8. Melvin Bliss – Synthetic Substitution
The B-side to Melvin Bliss's 1973 single Reward, this track was nearly lost forever after the dissolution of the record label it was originally released on. But it was brought back to life by Kool Keith's Ultramagnetic MCs in 1986 when they sampled Bernard Purdie's drums on their mighty Ego Trippin. It's since been employed as a sample 725 times by NWA, Gravediggaz, Guru, Wu-Tang Clan, Danny Brown, Justin Bieber, Kanye West, The-Dream, and, particularly brilliantly, by Redman on Jam 4 U. Not bad for a track that rails against the onward march of technology.

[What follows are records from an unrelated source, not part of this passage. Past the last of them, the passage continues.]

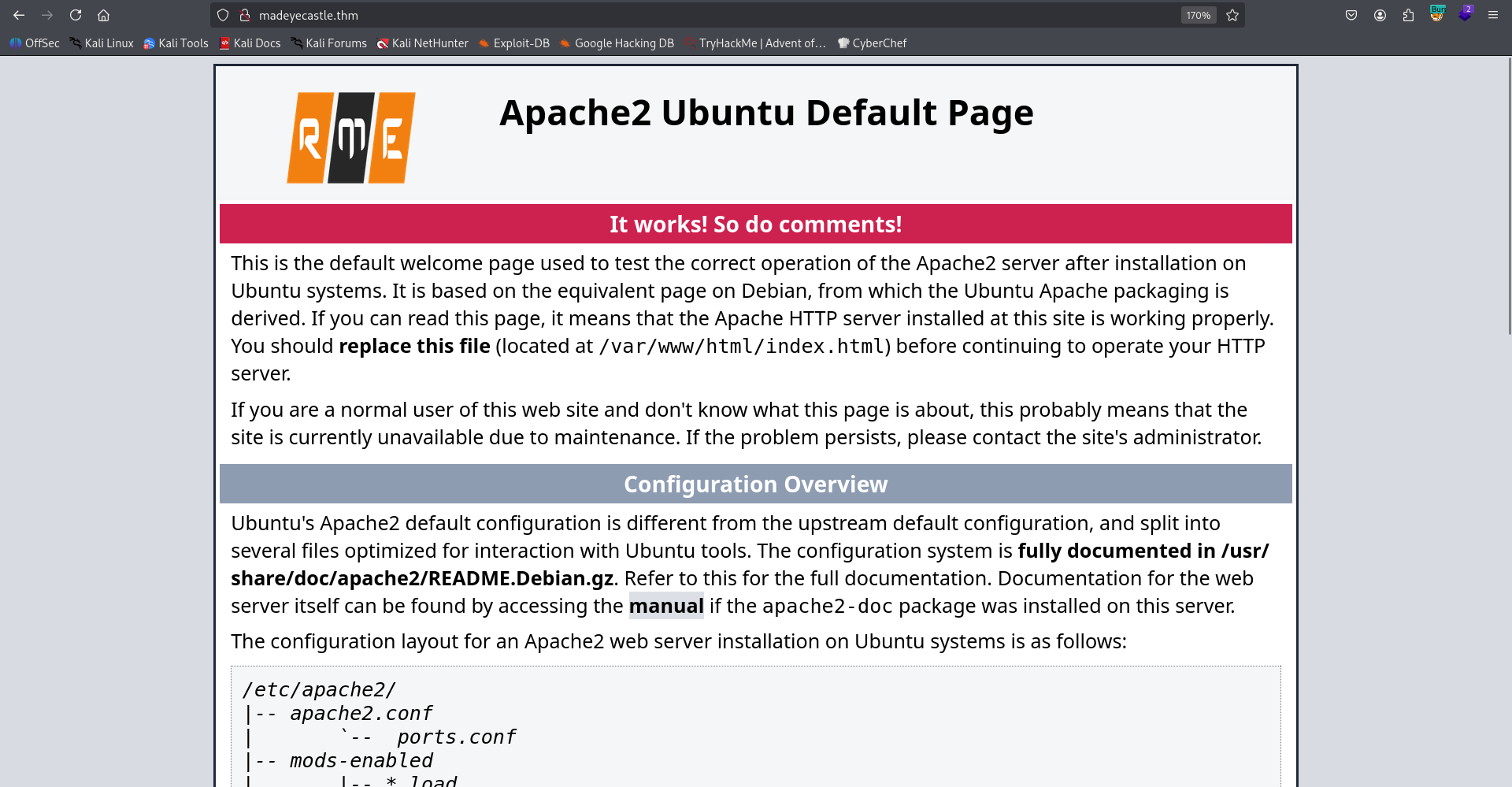The image size is (1512, 787).
Task: Go to the browser home page
Action: (103, 15)
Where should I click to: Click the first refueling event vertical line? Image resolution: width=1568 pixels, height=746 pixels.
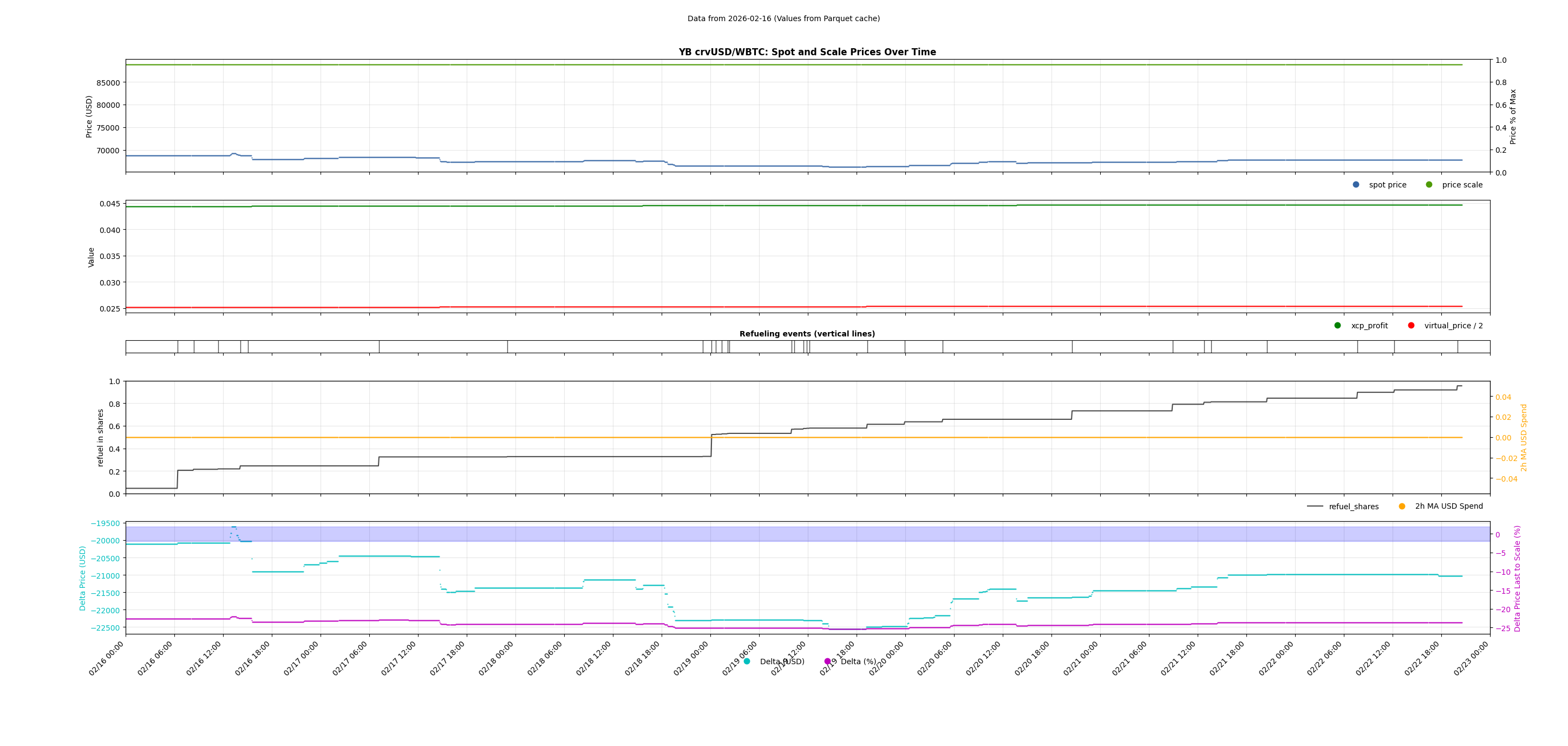(178, 347)
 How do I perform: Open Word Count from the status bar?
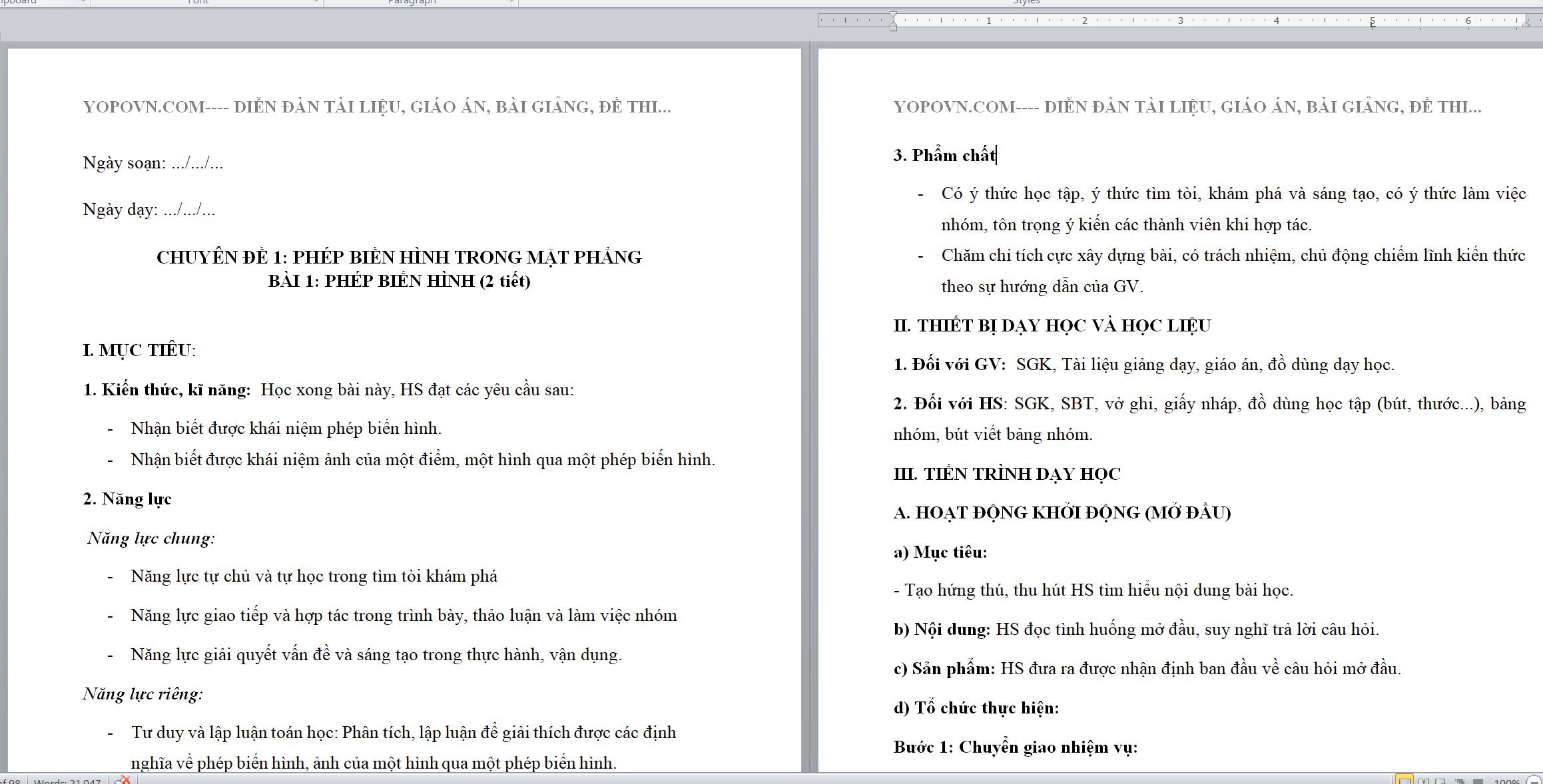(67, 781)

9. The Honey Drippers – Impeach The President
Southern soul singer Roy Charles Hammond discovered this high-school soul band in Queens in 1973 and cut some tracks with them, including Impeach The President, recorded in the wake of the Watergate Scandal. It remained a hidden gem until Marley Marl sampled the breakbeat on MC Shan's The Bridge, turning the opening drum sequence into a go-to hip-hop sample. LL Cool J, EPMD, Shaggy, Janet Jackson and even George Benson have sampled it, while Wu-Tang Clan's GZA raps: "You can't flow, must be the speech impediment / You got lost off the snare off Impeach The President" on As High As Wu-Tang Get. It's been logged 723 times by WhoSampled users.
10. Run-DMC – Here We Go (Live at the Funhouse)
Everyone knows this one. The 1985 track by Joseph "Run" Simmons, Darryl "DMC" McDaniels and Jason "Jam Master Jay" Mizell has had various parts of it sampled by artists ranging from LMFAO and J Dilla to The Orb and Autechre. But the penny drops when you hear "… and it goes a little something like this", which was reused on Jason Nevins and Run-DMC's It's Like That. The track has proved so adaptable that, at the time of typing, it's been sampled 686 times.